Task brief — The records below must be copied out completely and exactly.

━━━━━━━━

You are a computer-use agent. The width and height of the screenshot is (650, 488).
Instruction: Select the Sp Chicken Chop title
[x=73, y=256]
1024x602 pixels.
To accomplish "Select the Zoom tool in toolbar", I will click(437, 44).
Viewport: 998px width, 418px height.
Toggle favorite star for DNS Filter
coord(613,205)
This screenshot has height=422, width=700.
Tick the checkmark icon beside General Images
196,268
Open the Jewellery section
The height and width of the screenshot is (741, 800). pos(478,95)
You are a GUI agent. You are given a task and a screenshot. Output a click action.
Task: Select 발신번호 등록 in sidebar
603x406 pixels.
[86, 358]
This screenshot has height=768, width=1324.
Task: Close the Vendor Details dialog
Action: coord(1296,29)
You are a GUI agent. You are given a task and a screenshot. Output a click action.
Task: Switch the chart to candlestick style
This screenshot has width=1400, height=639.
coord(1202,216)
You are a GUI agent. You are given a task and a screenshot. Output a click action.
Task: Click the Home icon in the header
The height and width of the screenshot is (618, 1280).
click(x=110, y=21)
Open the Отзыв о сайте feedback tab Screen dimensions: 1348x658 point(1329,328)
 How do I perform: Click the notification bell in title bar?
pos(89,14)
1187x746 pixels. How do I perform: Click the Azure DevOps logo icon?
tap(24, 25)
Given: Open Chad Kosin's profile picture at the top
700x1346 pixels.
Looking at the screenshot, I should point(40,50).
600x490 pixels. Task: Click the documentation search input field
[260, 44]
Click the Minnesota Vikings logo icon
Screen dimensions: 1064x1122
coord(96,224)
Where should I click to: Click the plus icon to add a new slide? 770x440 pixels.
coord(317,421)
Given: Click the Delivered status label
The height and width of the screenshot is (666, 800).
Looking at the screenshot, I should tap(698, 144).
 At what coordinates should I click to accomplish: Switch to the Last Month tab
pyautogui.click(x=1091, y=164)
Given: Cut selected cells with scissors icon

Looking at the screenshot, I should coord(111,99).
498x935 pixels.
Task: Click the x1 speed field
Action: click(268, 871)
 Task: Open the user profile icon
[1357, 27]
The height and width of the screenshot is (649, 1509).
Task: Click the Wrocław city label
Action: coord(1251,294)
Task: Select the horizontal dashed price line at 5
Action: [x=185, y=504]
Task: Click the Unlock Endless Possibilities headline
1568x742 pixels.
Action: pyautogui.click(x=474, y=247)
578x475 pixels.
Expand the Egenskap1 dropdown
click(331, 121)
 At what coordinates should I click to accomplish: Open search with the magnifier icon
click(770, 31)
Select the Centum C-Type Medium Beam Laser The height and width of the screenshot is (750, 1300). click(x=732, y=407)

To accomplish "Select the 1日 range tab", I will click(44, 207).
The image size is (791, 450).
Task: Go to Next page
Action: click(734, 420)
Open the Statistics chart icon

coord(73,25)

━━━━━━━━

Answer to the exercise —
You are a computer-use agent. The width and height of the screenshot is (650, 488).
Instruction: Select the Sp Chicken Chop title
[x=73, y=256]
1024x602 pixels.
To accomplish "Select the Zoom tool in toolbar", I will click(437, 44).
Viewport: 998px width, 418px height.
Toggle favorite star for DNS Filter
coord(613,205)
This screenshot has height=422, width=700.
Tick the checkmark icon beside General Images
196,268
Open the Jewellery section
The height and width of the screenshot is (741, 800). pos(478,95)
You are a GUI agent. You are given a task and a screenshot. Output a click action.
Task: Select 발신번호 등록 in sidebar
603x406 pixels.
[86, 358]
This screenshot has height=768, width=1324.
Task: Close the Vendor Details dialog
Action: coord(1296,29)
You are a GUI agent. You are given a task and a screenshot. Output a click action.
Task: Switch the chart to candlestick style
This screenshot has width=1400, height=639.
coord(1202,216)
You are a GUI agent. You are given a task and a screenshot. Output a click action.
Task: Click the Home icon in the header
The height and width of the screenshot is (618, 1280).
click(x=110, y=21)
Open the Отзыв о сайте feedback tab Screen dimensions: 1348x658 point(1329,328)
 How do I perform: Click the notification bell in title bar?
pos(89,14)
1187x746 pixels. How do I perform: Click the Azure DevOps logo icon?
tap(24, 25)
Given: Open Chad Kosin's profile picture at the top
700x1346 pixels.
Looking at the screenshot, I should point(40,50).
600x490 pixels. Task: Click the documentation search input field
[260, 44]
Click the Minnesota Vikings logo icon
Screen dimensions: 1064x1122
coord(96,224)
Where should I click to: Click the plus icon to add a new slide? 770x440 pixels.
coord(317,421)
Given: Click the Delivered status label
The height and width of the screenshot is (666, 800).
Looking at the screenshot, I should tap(698, 144).
 At what coordinates should I click to accomplish: Switch to the Last Month tab
pyautogui.click(x=1091, y=164)
Given: Cut selected cells with scissors icon

Looking at the screenshot, I should coord(111,99).
498x935 pixels.
Task: Click the x1 speed field
Action: click(268, 871)
 Task: Open the user profile icon
[1357, 27]
The height and width of the screenshot is (649, 1509).
Task: Click the Wrocław city label
Action: coord(1251,294)
Task: Select the horizontal dashed price line at 5
Action: [x=185, y=504]
Task: Click the Unlock Endless Possibilities headline
1568x742 pixels.
Action: pyautogui.click(x=474, y=247)
578x475 pixels.
Expand the Egenskap1 dropdown
click(331, 121)
 At what coordinates should I click to accomplish: Open search with the magnifier icon
click(770, 31)
Select the Centum C-Type Medium Beam Laser The height and width of the screenshot is (750, 1300). click(x=732, y=407)

To accomplish "Select the 1日 range tab", I will click(44, 207).
The image size is (791, 450).
Task: Go to Next page
Action: click(734, 420)
Open the Statistics chart icon

coord(73,25)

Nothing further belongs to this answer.